Stored data entries:
-------------------------

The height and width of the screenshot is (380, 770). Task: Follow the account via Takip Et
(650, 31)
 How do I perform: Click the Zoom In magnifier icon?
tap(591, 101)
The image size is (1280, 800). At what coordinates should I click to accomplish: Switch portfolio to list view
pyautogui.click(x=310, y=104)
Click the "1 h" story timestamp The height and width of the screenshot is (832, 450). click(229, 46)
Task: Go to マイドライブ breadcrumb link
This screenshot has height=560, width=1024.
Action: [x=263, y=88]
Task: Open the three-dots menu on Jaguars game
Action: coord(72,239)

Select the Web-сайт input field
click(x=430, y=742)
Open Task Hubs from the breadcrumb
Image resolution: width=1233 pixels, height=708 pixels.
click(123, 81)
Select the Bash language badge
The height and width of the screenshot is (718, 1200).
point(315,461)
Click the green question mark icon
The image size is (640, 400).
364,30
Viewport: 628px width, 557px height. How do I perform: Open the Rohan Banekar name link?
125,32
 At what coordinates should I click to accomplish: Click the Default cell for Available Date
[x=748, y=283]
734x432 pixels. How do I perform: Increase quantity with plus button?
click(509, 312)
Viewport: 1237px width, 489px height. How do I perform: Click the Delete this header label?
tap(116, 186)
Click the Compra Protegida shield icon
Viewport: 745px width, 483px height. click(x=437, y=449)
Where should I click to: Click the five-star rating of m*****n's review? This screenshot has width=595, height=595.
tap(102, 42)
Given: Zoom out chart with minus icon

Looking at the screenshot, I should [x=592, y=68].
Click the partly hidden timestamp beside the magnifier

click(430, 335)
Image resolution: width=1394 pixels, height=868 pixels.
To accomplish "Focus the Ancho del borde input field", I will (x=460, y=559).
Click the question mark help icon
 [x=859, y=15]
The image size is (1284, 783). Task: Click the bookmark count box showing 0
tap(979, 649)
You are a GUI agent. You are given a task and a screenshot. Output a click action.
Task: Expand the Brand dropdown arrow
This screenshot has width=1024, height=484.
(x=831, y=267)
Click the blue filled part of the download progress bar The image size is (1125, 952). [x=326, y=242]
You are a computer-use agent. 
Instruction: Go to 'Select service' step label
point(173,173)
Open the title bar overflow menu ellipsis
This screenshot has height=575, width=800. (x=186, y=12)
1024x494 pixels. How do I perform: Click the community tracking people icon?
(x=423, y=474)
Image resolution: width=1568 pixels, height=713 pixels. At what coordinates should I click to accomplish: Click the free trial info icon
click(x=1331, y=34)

-------------------------

__Work request__.
Using the records above, gather all lines where the string "agent" is present.

__Task solution__.
You are a GUI agent. You are given a task and a screenshot. Output a click action.
You are a computer-use agent. 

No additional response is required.